Case 2: Scaling into Sustainability
A maker hits $5,000–$10,000/month. Etsy’s market exposure plateaus. Fees and algorithm shifts chip away margin. Merchants protest, but the platform is sluggish to respond.

Other options begin to look safer. Fixed annual fees, predictable costs, total control over store design, customer experience, and marketing.

Case 3: Control and Adaptation
A business owner wants to pivot categories, expand messaging, experiment with upsells and email flows. Etsy can’t follow. Their builders are limited. FluentCart with its built-in capabilities and the Fluent Ecosystem can adapt.

Etsy serves as a launchpad but a shaky one, at the ery best. It’s useful for the leap, and dangerous to land on long-term.

Why FluentCart Doesn’t Have Etsy’s Invisible Shackles

No Hidden Tolls, No Revenue Skim

FluentCart isn’t in the business of taxing your success. There are no percentage cuts on sales, no transaction commissions, no surprise markups hiding behind “processing fees”.

Your store is yours, whether you’re running 10 orders or 10,000; the margin belongs to you.

Where marketplaces nibble at every sale and SaaS carts skim a fee for every transaction, FluentCart takes a different route. You invest once in the platform, and every sale afterward is truly your sale.

A Store That Looks Like “You”, Not the Platform

Self-hosted means you decide how your brand lives online. With FluentCart, your storefront isn’t bound by cookie-cutter layouts or forced competitor exposure. Custom domains, flexible theming, and direct control over checkout experiences let you create something unmistakably yours. 

Your store isn’t reduced to being “another seller in the feed”.

Tools That Fuel Growth

FluentCart doesn’t confine you to a walled marketplace or force your hand with limited native features. Out of the box, it works seamlessly with WordPress, and extends into subscription billing, digital downloads, customer management, analytics, and automation. You’re free to plug into the tools you already use, or expand into new ones as your strategy grows.

With SaaS solutions, growth often feels like a rented ladder. You climb, but the rungs belong to someone else. With FluentCart, the infrastructure is yours, permanently.

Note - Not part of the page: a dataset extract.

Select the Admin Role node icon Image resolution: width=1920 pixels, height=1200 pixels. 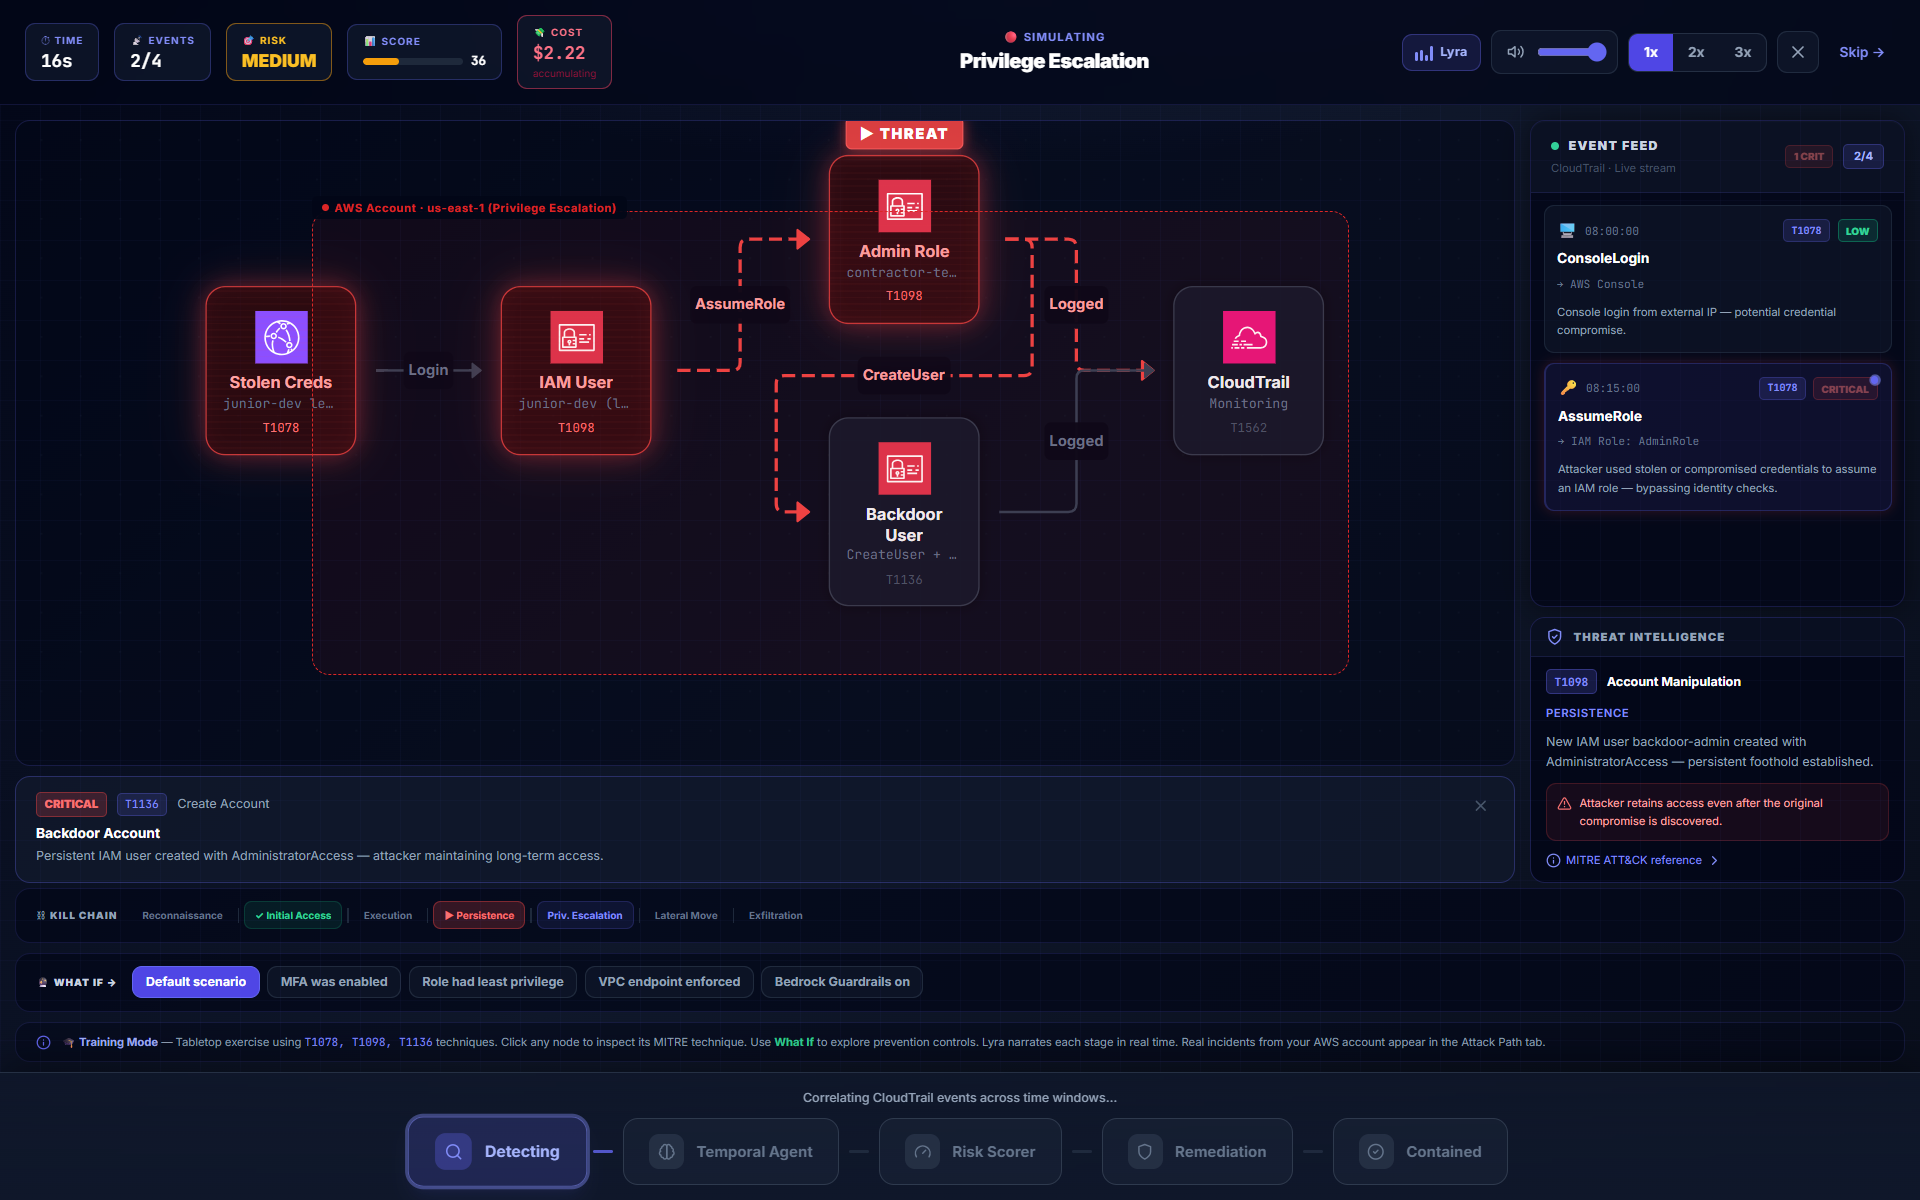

That means every campaign, every funnel, and every optimization continues to build equity in your own ecosystem.

Wrapping Up

For a successful Etsy seller this might sound like whistling in the graveyard. But millions who have put their dreams at the mercy of Etsy will see this for what it is.

A fair bit of warning for those who want to build a store of their own.

Self-hosting is worth it, heck even Shopify is a better place to be in. Your brand, your data, your design, your decisions. The initial path may be steeper, but it leads upward, not in circles.

Etsy provides quick visibility but high friction. Amazon may dominate traffic but crushes seller identity. Shopify grants autonomy but little control. 

So yes, Etsy is more seller‑friendly than Amazon, but when it comes to truly owning your own shop, it’s just bad for business.